August 17, 2023

tFileInputDelimited – Docs for ESB 5.x

tFileInputDelimited

tFileInputDelimited.png

tFileInputDelimited properties

Component family

File/Input

 

Function

tFileInputDelimited reads a given
file row by row with simple separated fields.

If you have subscribed to one of the Talend solutions with Big Data, you are
able to use this component in a Talend Map/Reduce Job to generate
Map/Reduce code. For further information, see tFileInputDelimited in Talend
Map/Reduce Jobs
.

Purpose

Opens a file and reads it row by row to split them up into fields
then sends fields as defined in the Schema to the next Job
component, via a Row link.

Basic settings

Property type

Either Built-in or Repository.

 

 

Built-in: No property data stored
centrally.

 

 

Repository: Select the repository
file where the properties are stored. The fields that follow are
completed automatically using the data retrieved.

 

File Name/Stream

File name: Name and path of the
file to be processed.

Stream: The data flow to be
processed. The data must be added to the flow in order for tFileInputDelimited to fetch these data
via the corresponding representative variable.

This variable could be already pre-defined in your Studio or
provided by the context or the components you are using along with
this component; otherwise, you could define it manually and use it
according to the design of your Job, for example, using tJava or tJavaFlex.

In order to avoid the inconvenience of hand writing, you could
select the variable of interest from the auto-completion list
(Ctrl+Space) to fill the
current field on condition that this variable has been properly
defined.

Related topic to the available variables: see Talend Studio User Guide

 

Row separator

Enter the separator used to identify the end of a row.

 

Field separator

Enter character, string or regular expression to separate fields for the transferred
data.

 

CSV options

Select this check box to include CSV specific parameters such as
Escape char and Text enclosure.

 

Header

Enter the number of rows to be skipped in the beginning of file.

Note

When using the dynamic schema feature, the first row of the
input file will be read as the header row whether the Header value is set to 0 or to 1. If
you want to use another row as the header row, set the Header value accordingly.

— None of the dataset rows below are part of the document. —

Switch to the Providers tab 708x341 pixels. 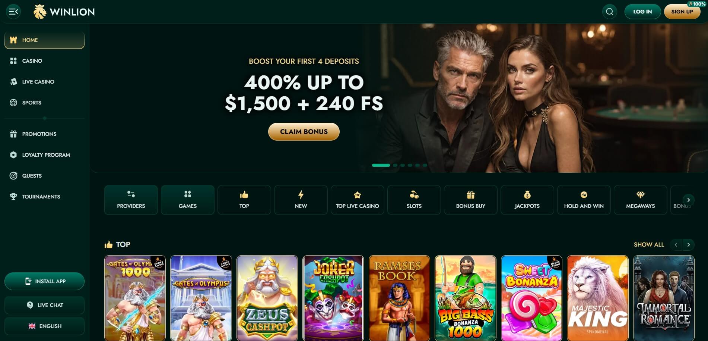[x=131, y=200]
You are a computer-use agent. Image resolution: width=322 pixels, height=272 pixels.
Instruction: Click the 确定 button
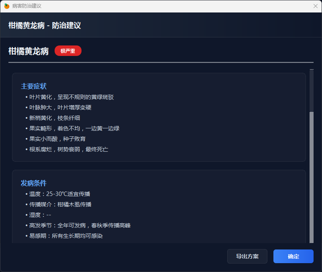point(293,256)
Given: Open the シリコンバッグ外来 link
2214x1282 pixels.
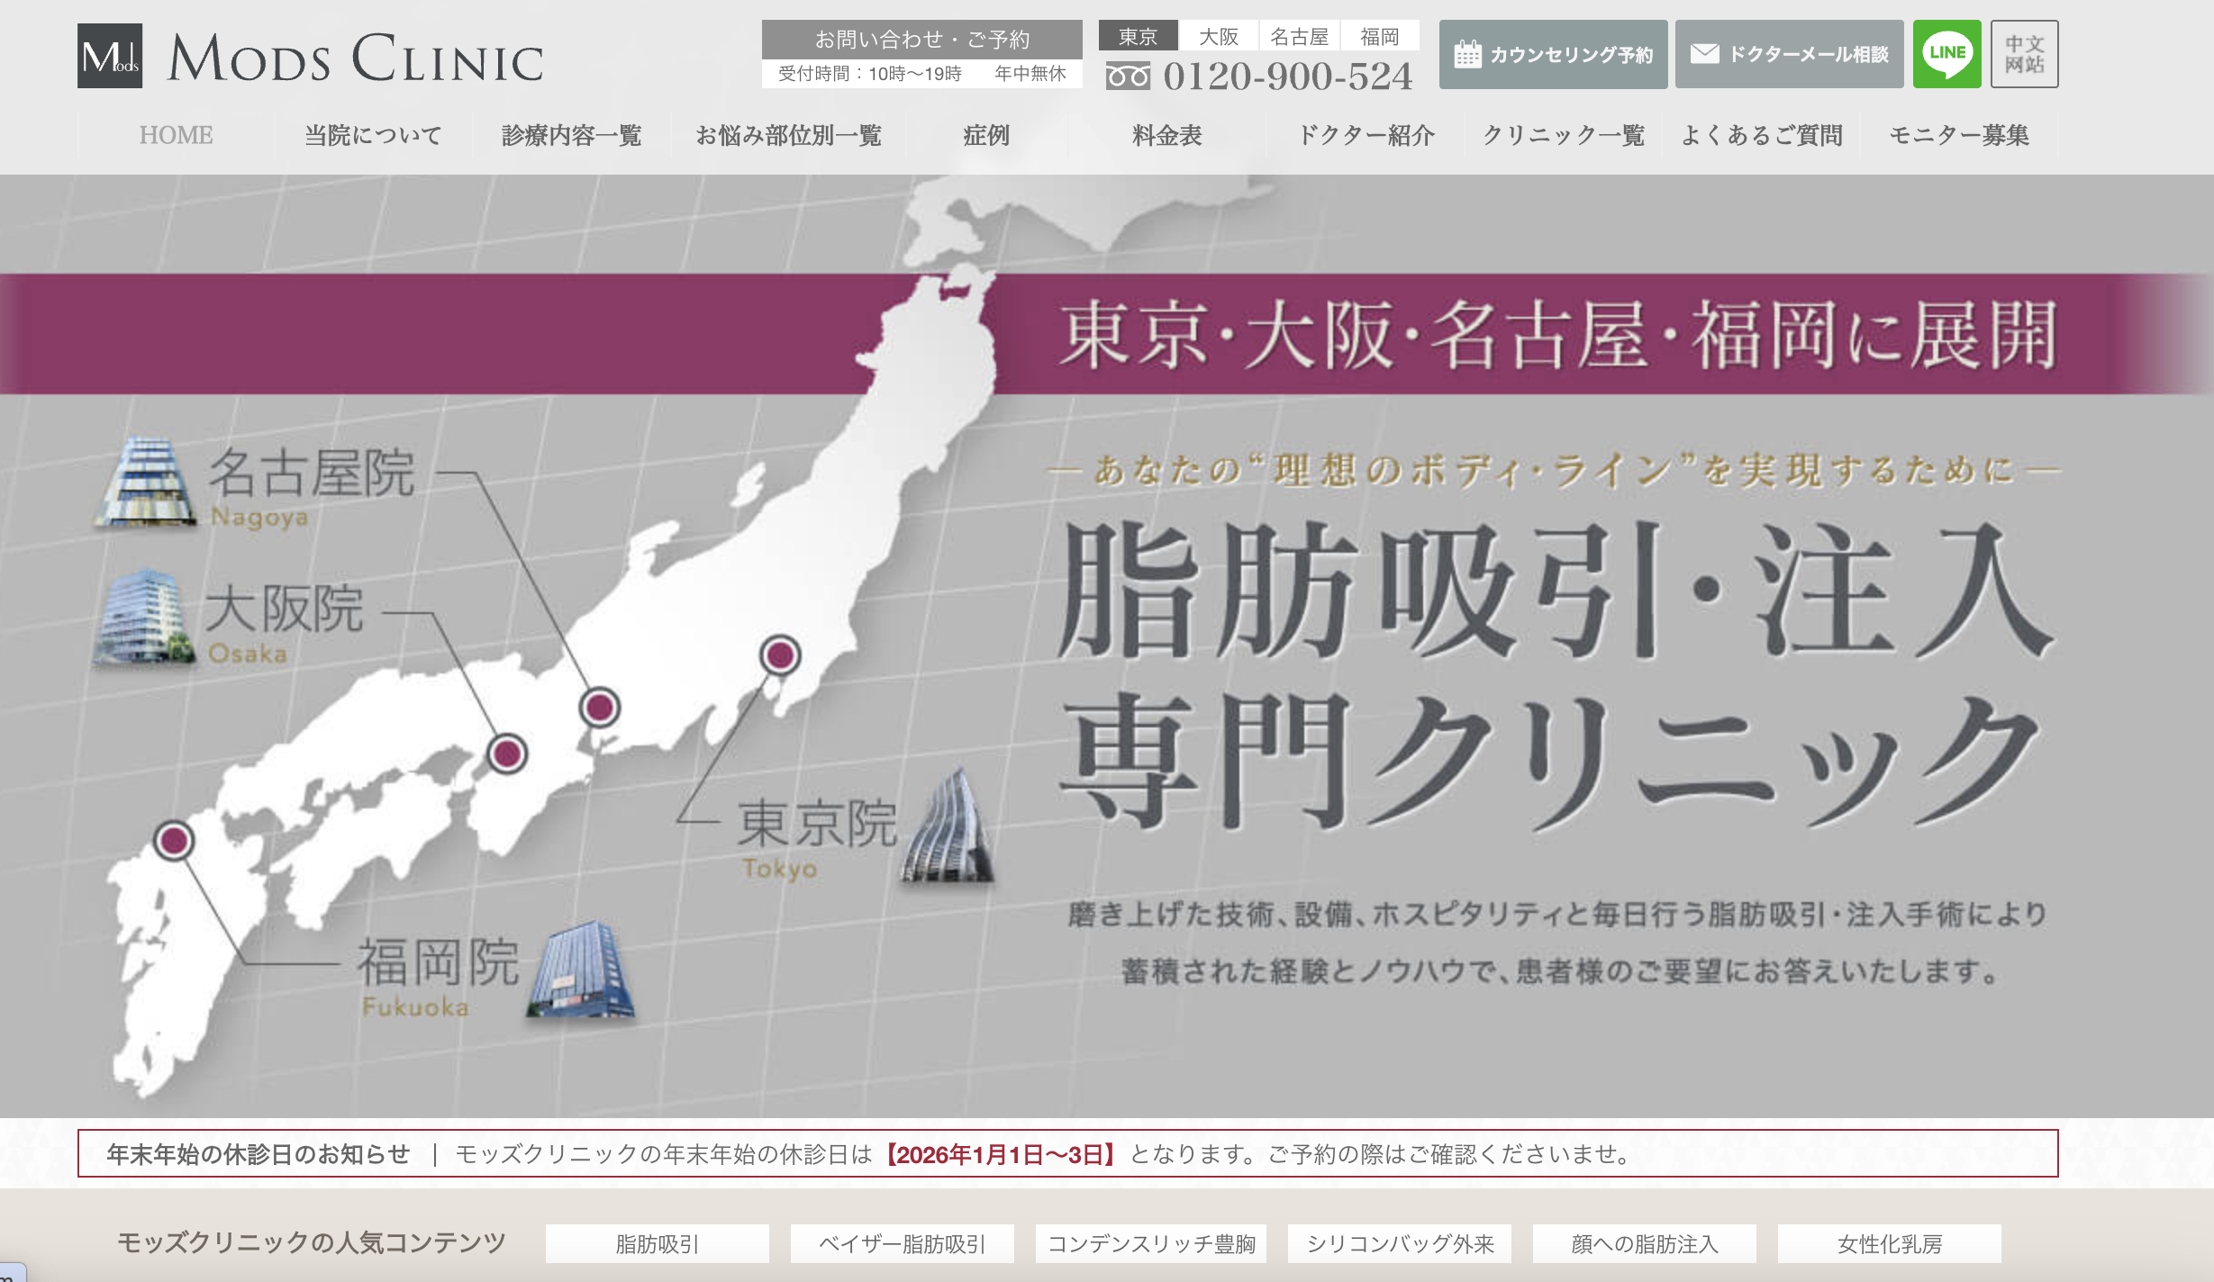Looking at the screenshot, I should point(1399,1243).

For further information about dynamic schemas, see
Talend Studio User
Guide
.

 

Footer

Number of rows to be skipped at the end of the file.

 

Limit

Maximum number of rows to be processed. If Limit = 0, no row is
read or processed.

 

Schema and Edit
Schema

A schema is a row description, it defines the number of fields to
be processed and passed on to the next component. The schema is
either Built-in or stored remotely
in the Repository.

Click Edit schema to make changes to the schema. If the
current schema is of the Repository type, three options are
available:

  • View schema: choose this option to view the
    schema only.

  • Change to built-in property: choose this option
    to change the schema to Built-in for local
    changes.

  • Update repository connection: choose this option to change
    the schema stored in the repository and decide whether to propagate the changes to
    all the Jobs upon completion. If you just want to propagate the changes to the
    current Job, you can select No upon completion and
    choose this schema metadata again in the [Repository
    Content]
    window.

Note that if the input value of any non-nullable primitive field is null, the row of
data including that field will be rejected.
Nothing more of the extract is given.